Could you render the data below as a JSON list of strings, one per line, starting at the line that contains "Screen dimensions: 1451x840" and stopping after the line that contains "coord(1274,276)"? Omit any blank lines.

** Begin Data for this exercise **

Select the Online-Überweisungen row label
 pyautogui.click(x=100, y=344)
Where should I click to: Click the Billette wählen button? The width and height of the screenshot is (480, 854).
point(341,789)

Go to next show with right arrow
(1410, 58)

** End Data for this exercise **
** Begin Data for this exercise **

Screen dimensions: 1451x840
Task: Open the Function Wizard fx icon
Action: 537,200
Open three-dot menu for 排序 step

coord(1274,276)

** End Data for this exercise **

• **Solved problem**
[
  "Screen dimensions: 1451x840",
  "Task: Open the Function Wizard fx icon",
  "Action: 537,200",
  "Open three-dot menu for 排序 step",
  "coord(1274,276)"
]